Light of the Stars: Alien Worlds and the Fate of the Earth

Adam Frank. W. W. Norton & Co, 2018. 262 pages. $26.95.

Winner of the 2019 ΦBK Science Award


By Catherine A. Pilachowski

In the nearly 25 years since the discovery of the first exoplanets around sun-like stars, astronomers frequently have been surprised by new discoveries. The first detections of Jupiter-like planets orbiting their stars at distances just 4% of the distance of Earth from its star, our sun, were completely unexpected. Subsequent surprises included planets unlike any in our system, with planetary masses larger than Earth’s but less than Neptune’s; planetary system architectures so unlike our own, with very different arrangements than our own rocky, inner terrestrial planets and stately, outer gas giants; and families of planets orbiting close-by faint, dim stars with masses less than 10% of our sun’s. These findings, along with the nearly 6,000 confirmed and candidate exoplanets, have given us new perspectives on planets and deepened our understanding of the prospect of life elsewhere in the Milky Way.  

Adam Frank explores this new perspective, starting with our own familiar Venus, Earth, and Mars. What makes these planets so different? Why is Venus the hottest planet in the solar system and not Mercury? What factors influence climate on planets, including our Earth, and how does climate vary over short and long time scales? We learn about Carl Sagan’s discovery of the greenhouse effect on Venus, explaining its extreme temperature. And we learn about early Mars, when water flowed freely over its surface.

Frank introduces his readers to complex climate models that allow planetary scientists, including scientists studying Earth’s climate, to run the clock backwards and forwards and to understand how each planet’s climate today came to be. These same models, applied to Earth, predict what might happen given specific circumstances, and in particular those circumstances Earthlings are facing today as our climate warms from increasing concentrations of greenhouse gases. What’s clear from the models is that climate is not constant. Climates change, forced by changing atmospheric composition, changing surface morphology, and changing solar radiation. And human beings are changing Earth’s climate.

With knowledge of the near-ubiquity of planetary systems around stars, as well as this deeper understanding of climate, Frank explores the probability of life elsewhere. Astronomical surveys conducted by NASA’s Kepler and TESS missions have established that something like 20% of all stars are orbited by planets with conditions where life could arise. But what is the probability that other civilizations have arisen somewhere in the universe during the last 13 billion years? Frank answers this question with statistics, and only an extreme pessimist could argue with his conclusion that the probability that we are not the first civilization is high.

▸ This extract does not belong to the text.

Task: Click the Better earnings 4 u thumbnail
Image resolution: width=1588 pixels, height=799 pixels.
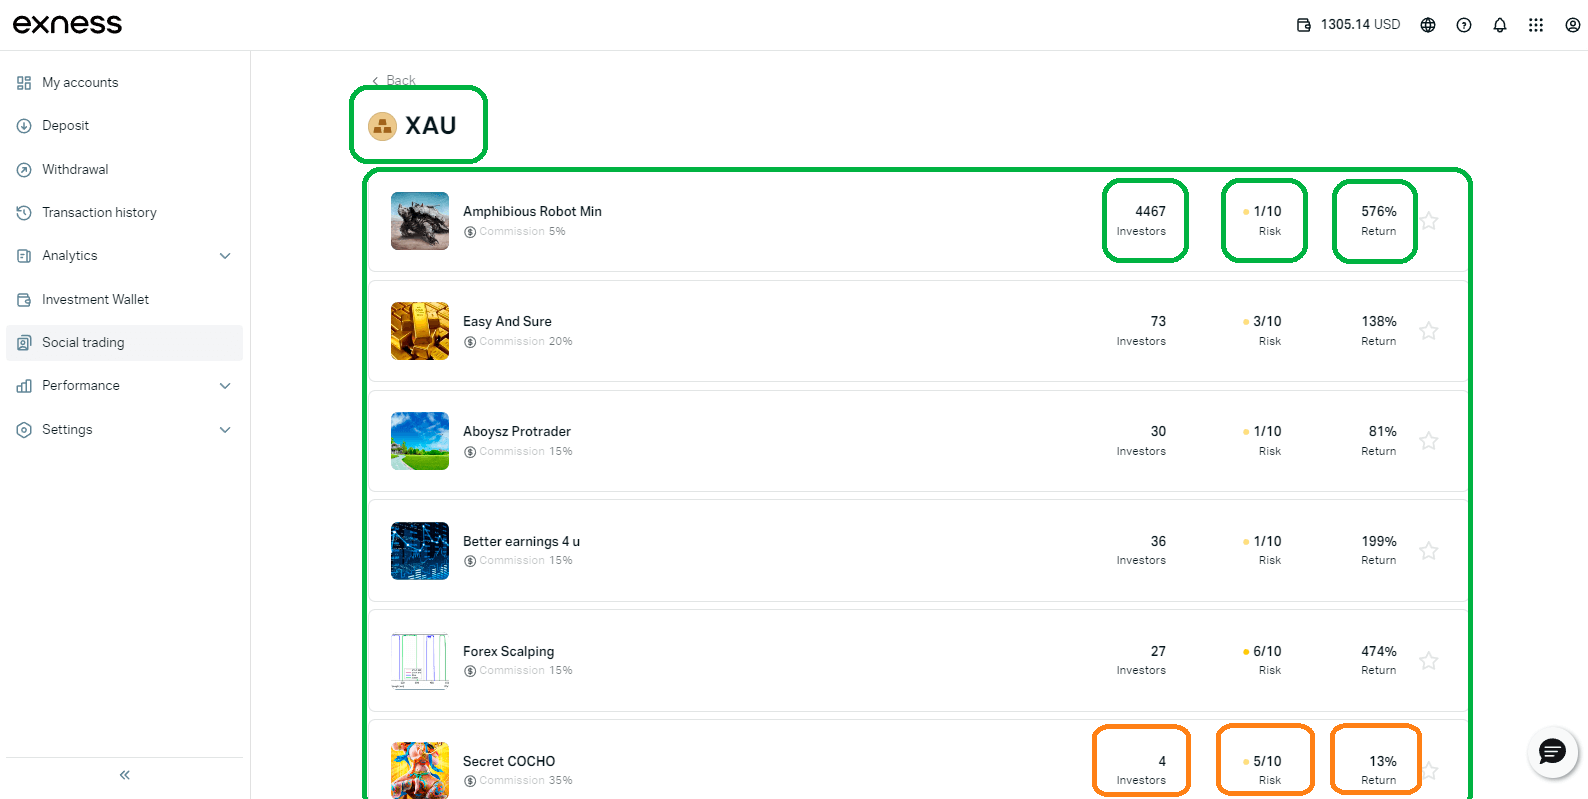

So, if civilizations do exist, where are they? This question, known as the Fermi Paradox, was first posed by physicist Enrico Fermi in 1950, and many have proposed imaginative answers. Frank approaches the Fermi Paradox with the tools of climate science. Civilizations need energy, and energy production affects a planet’s environment. A civilization’s options to produce the energy it needs are limited: combustion; water, wind, and tidal; geothermal; solar; and nuclear energy. The choices an alien civilization makes to produce energy will determine its impact on the stability of planetary climate, and ultimately the lifetime of that civilization. Good choices can lead to stability; poor choices will lead to civilization-ending catastrophe.

Like all good science books written for general audiences, Light of the Stars tells a story. The theme of that story is that both life and the civilization that life can lead to play important roles in the evolution of a planet. And Adam Frank’s story shares a new and compelling perspective on planets, including our own home planet, Earth.

 

Catherine A. Pilachowski (ΦBK, Indiana University) is a Distinguished Professor and Daniel Kirkwood Chair in Astronomy at Indiana University Bloomington.